Motherhood in general I find to be a juggling act if I’m not running around in the morning getting the 5 boys ready to do the school run im running on the school run paired with that and the many to do’s on my long list of things that need to be done, im totally just winging it.
You would think having five children I would be a pro, know exactly what I’m doing and have everything figured out but in all honesty I don’t and i just wing my way through each day.
I should know by now that its very important that my 3-year-old Oliver has his yellow breakfast bowl in the morning because if not he acts like I have completely ruined his day but some mornings it just slips my mind; I mean how could he possibly eat out of the blue bowl its Owain’s! Instagram and Facebook is another thing I wing on a daily basis…. Who would have thought trying to capture a good picture of your child could be so hard? Normally I would have given up by now but I’m determined to capture great pictures of the children but trying to explain to them to just smile, slow down and look at me is proving really difficult.
These last few weeks I have found to be practically hard though, trying to get back into the school routine and making sure that everything that needs to be done the night before is done ready for school the next day is somewhat a mission in my house.
The early mornings are proving to be the hardest by far. Trying to muster up enough motivation to get out of bed and start getting myself ready so I don’t have a one year old on one hip and four other boys asking 101 questions whilst trying to make myself look semi human is a challenge.
When and if I’ve managed to motivate myself to get ready before the boys wake up I feel like I have achieved at least one thing, if that’s the only thing that I have managed to achieve that day, then depending on how the boys react to my greatest hit ‘The morning song’
Oh the sun is bright,
Good Morning to you and you and you!”)
which I must admit I sing every morning without fail I can generally predict what the day is going to entail for each child and who is about to get out of bed on the wrong side. Generally its Josh who gets out of bed on the wrong side telling me to stop singing as in my opinion he is practicing to be a teenager not that he agrees.
After the wakeup’s have all been dealt with I’m then tasked with breakfast and remembering the correct colour bowls and cups for each child Josh is Green, Owain is Blue, Kallum is Red, Oliver is Yellow and Jasper has whatever colour bowl is available (bless him I will give him a colour).

ENTRIES:
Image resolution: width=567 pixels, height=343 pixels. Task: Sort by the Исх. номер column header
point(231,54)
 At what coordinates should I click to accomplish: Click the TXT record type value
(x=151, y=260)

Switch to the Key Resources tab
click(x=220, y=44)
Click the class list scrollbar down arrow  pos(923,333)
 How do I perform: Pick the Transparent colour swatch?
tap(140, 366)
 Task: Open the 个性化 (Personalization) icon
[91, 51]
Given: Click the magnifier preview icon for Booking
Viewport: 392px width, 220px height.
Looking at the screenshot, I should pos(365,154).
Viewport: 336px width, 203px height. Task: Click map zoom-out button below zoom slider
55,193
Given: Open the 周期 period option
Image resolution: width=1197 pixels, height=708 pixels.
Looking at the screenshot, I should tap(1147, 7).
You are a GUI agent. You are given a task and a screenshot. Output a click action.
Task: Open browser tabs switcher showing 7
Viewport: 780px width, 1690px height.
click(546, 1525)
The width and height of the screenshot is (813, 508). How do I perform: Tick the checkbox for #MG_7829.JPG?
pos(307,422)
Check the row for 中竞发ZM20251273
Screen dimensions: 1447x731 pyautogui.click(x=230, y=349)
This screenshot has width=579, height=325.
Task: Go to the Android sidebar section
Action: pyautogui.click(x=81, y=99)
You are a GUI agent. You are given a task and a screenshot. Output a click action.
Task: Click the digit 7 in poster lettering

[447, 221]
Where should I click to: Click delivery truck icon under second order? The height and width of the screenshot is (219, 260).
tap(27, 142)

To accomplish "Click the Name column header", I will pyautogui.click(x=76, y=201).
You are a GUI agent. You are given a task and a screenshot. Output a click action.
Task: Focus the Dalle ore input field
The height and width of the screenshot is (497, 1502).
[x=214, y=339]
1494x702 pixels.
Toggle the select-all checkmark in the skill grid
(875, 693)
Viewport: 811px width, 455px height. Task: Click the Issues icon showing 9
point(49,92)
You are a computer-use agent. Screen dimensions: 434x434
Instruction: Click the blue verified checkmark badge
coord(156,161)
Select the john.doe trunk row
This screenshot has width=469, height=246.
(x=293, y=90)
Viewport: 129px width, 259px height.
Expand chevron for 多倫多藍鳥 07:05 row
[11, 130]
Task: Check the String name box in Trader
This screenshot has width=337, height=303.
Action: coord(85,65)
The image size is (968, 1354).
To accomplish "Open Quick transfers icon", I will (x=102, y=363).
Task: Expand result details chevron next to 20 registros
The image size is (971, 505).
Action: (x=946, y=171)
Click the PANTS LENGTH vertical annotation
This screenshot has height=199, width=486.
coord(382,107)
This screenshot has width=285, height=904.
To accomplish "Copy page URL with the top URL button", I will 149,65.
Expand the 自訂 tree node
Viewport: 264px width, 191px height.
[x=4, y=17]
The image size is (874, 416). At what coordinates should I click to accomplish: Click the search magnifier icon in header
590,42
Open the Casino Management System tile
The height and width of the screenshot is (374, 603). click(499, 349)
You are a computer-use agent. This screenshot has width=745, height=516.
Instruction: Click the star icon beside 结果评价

WRITTEN PROBLEM:
Pick up the blog post about raising five boys where it stops, and keep writing it.

REPLY TO THE TASK:
Getting 2 out of 5 boys school clothes on (Josh and Owain dress themselves and Jasper is a bit too small to have mastered the art of getting himself dressed just yet) can be somewhat of a bargaining mission, Kallum and Oliver can get dressed on their own but somehow manage to put their trousers on back to front and jumpers on inside out so then the bargaining starts and generally ends in me begging them to let me sort out their clothes so they don’t turn up to school back to front. Jasper is a whole different ball game when it comes to getting dressed, since finding his feet he refuses to stand or lie still for pretty much anything so getting him dressed ends in him 9 times out of 10 screaming the whole house down.
Teeth brushing is up next and the only two fussing with this is Oliver and Jasper, Oliver screams as if I’m killing him and Jasper is just too busy trying to “run” away to allow me to brush the few teeth he has.
“The Missing Shoe” this is always the part of the morning that I absolutely love! I step out of my “Mummy Shoes” and step into my main role of the morning as a “Detective” solving the case of “The missing shoe”. Is anyone elses child the same? Mine just seem to lose a shoe every morning without fail and it’s always just as we are about to walk out of the door…..hence the main reason I’m always running on the school run.
So there you have it my complete morning before I’ve even done the school run of complete winging it.
I find myself on most days wondering if it’s just me winging it or if there is a secret group that I’ve not found yet.
Being a parent can sometimes be so hard and exhausting that you feel you have no energy for yourself let alone your partner, feeling like everyone else has it all sussed out and you’re the only one not knowing where you have gone wrong.
If you are feeling like this let me tell you, you’re not alone I have days that the thought of facing another day of tantrums and sassy back-chat is the last thing I want to do, but as a mum I remind myself I have to pull my big girl pants up (boxers if you’re a dad) and just wing it through the day as to your child there is no-one more perfect than you!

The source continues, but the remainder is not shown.